# Forum Russian Discussion in Other Languages Deutsch  my Russian and your German

## Lena.from.Russia

Hello
I learnt some German few years ago. I have not spoken it and have not used it for a while and I forgot many things. I would like to learn it again. I can read, write and speak some German but I would like to know more. Please help me  ::  I can help you with Russian.

----------


## bitpicker

Привет, Лена! 
Я не совсем уверен, но может быть, что я здесь современно единственный немец.  ::  Как я могу тебе помогать?  ::

----------


## Slavist

> Я не совсем уверен, но может быть, что я здесь современно единственный немец.

 Ты здесь больше не единственный немец  ::

----------


## bitpicker

Урра!  ::

----------


## krivel

> Привет, Лена! 
> Я не совсем уверен, но может быть, что я здесь единственный немец.  Чем я могу тебе помочь?

 Немного поправил, если не возражайте =) 
Ich bin Russiche und ich studire deutsch und englisch =) Ich komme aus Russland. Jetzt ich wonhe in Portugal =))
Wenn ich einen Fehler gemacht, richtig bitte =)

----------


## bitpicker

> Ich bin Russiche und ich studire deutsch und englisch =) Ich komme aus Russland.
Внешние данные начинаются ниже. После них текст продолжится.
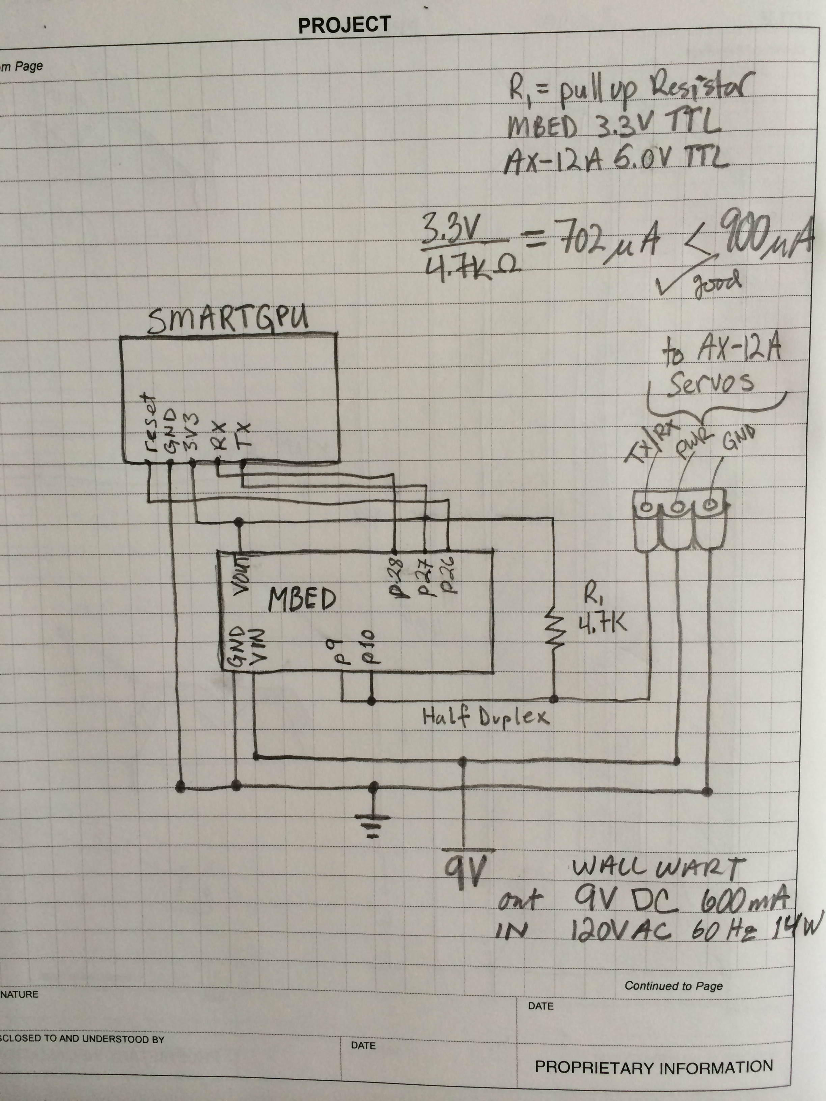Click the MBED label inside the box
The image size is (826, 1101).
click(x=302, y=599)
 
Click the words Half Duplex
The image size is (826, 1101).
click(x=486, y=717)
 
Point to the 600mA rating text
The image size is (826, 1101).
click(x=744, y=899)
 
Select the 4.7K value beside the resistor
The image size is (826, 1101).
click(x=602, y=622)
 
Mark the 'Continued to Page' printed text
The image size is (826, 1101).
click(x=673, y=986)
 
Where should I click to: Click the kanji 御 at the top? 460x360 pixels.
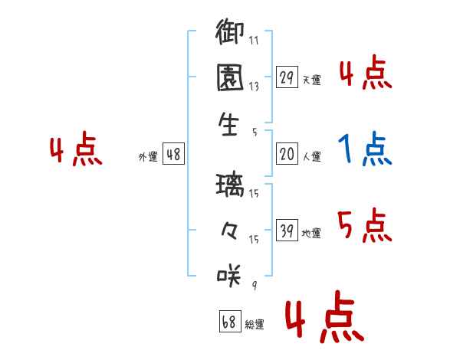coord(230,31)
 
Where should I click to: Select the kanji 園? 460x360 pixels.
coord(230,77)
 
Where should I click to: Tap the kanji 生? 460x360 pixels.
coord(228,124)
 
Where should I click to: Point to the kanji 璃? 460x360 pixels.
coord(230,185)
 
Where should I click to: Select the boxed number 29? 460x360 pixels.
coord(287,77)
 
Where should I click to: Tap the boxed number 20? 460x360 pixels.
coord(287,154)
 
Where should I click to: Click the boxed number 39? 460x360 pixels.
coord(287,230)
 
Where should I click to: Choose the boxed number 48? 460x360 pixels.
coord(173,154)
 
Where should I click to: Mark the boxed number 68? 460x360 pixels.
coord(230,321)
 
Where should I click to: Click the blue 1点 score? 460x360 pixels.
coord(365,149)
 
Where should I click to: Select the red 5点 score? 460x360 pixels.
coord(365,225)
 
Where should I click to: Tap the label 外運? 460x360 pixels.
coord(148,157)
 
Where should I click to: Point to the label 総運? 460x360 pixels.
coord(255,324)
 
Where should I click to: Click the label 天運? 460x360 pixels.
coord(311,80)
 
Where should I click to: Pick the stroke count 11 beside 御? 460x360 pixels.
coord(254,40)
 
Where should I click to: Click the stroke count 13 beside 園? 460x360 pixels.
coord(254,87)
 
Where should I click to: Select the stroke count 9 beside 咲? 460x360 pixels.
coord(255,285)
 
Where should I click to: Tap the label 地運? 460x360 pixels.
coord(311,234)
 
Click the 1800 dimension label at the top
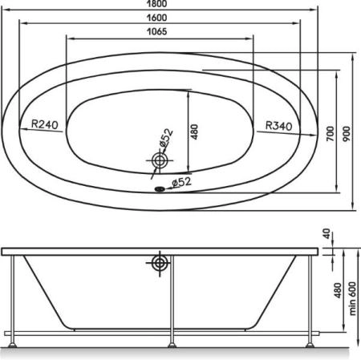pos(157,3)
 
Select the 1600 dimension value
pos(157,18)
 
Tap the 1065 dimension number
pos(157,31)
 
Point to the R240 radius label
pos(45,124)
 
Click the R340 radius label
pos(279,126)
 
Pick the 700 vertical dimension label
pos(331,134)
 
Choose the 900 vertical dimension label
pos(347,134)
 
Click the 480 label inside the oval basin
pos(194,131)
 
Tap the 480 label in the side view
pos(338,290)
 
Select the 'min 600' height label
pos(353,298)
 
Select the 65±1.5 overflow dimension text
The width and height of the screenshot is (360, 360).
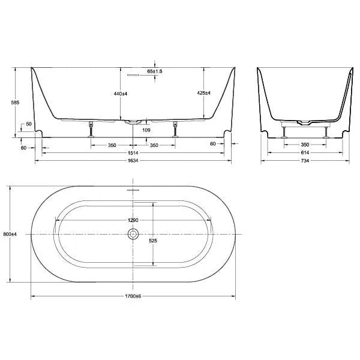155,71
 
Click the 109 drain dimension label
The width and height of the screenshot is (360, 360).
146,130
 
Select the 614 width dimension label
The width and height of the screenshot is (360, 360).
305,154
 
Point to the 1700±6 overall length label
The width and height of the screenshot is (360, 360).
133,297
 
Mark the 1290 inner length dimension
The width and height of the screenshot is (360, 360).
133,220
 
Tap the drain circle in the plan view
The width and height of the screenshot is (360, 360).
133,233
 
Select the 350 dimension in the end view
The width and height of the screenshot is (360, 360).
305,145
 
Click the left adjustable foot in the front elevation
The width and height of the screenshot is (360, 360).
92,128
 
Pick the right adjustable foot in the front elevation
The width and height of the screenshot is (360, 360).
175,128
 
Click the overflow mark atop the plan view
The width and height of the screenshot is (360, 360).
133,190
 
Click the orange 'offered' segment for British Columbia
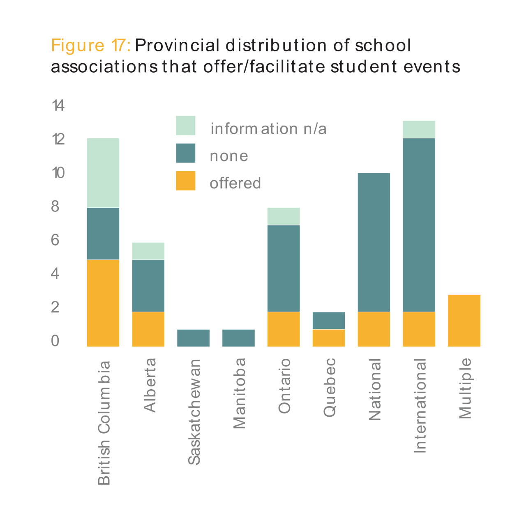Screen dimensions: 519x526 pos(103,303)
Jetzt ich wonhe in Portugal =))
> Wenn ich einen Fehler gemacht, richtig bitte =)

 That should be: Ich bin Russe und studiere Deutsch und Englisch. Ich komme aus Russland. Jetzt wohne ich in Portugal. Wenn ich einen Fehler gemacht habe, berichtigt ihn bitte."

----------


## Slavist

> Ich bin Russiche und ich studire deutsch und englisch =) Ich komme aus Russland. Jetzt ich wonhe in Portugal =))

 Interessant. Machst du ein Auslandssemester in Portugal oder wieso studierst du dort Deutsch und Englisch?

----------


## krivel

bitpicker
danke! ) 
Slavist 
Ja, ich studiere hier in der Schule. Ich studiere Englisch in der Schule und ich studiere Deutsch weil ich mag.

----------


## SPZenA

> Привет, Лена! 
> Я не совсем уверен, но может быть, что я здесь современно единственный немец.  Как я могу тебе помогать?

 ...может быть, я здесь единственный немец. Чем я могу тебе помочь.
(Ja, und DA bin ich auch.  ::  )   

> Немного поправил, если не возражаете =)

 Я надеюсь, вы не возражаете насчёт поправки. Человек может запутаться, и из-за этого неправильно запомнить слово. (По себе знаю.  ::  )

----------


## krivel

SPZenA
ну да, называется поправил и сам начудил  ::

----------


## SPZenA

> SPZenA
> ну да, называется поправил и сам начудил

 Бывает. Сама иногда леплю ошибки, и только через полчаса их замечаю.))

----------


## krivel

Ich habe ein Frage. Warum einige Menschen "hab" schreiben, nach "ich"? Beispiel:
"Ich habe"
"Ich hab" 
Danke =)

----------


## bitpicker

Das "e" fällt in der Umgangssprache oft weg. Deshalb lassen manche es auch beim Schreiben weg.

----------


## SPZenA

В немецком языке слово "Frage" женского рода, поэтому "eine Frage".  ::  (Я это два месяца запоминала...)

----------


## krivel

> Das "e" fällt in der Umgangssprache oft weg. Deshalb lassen manche es auch beim Schreiben weg.

 danke =)   

> В немецком языке слово "Frage" женского рода, поэтому "eine Frage".  (Я это два месяца запоминала...)

 Спасибо буду знать =)

----------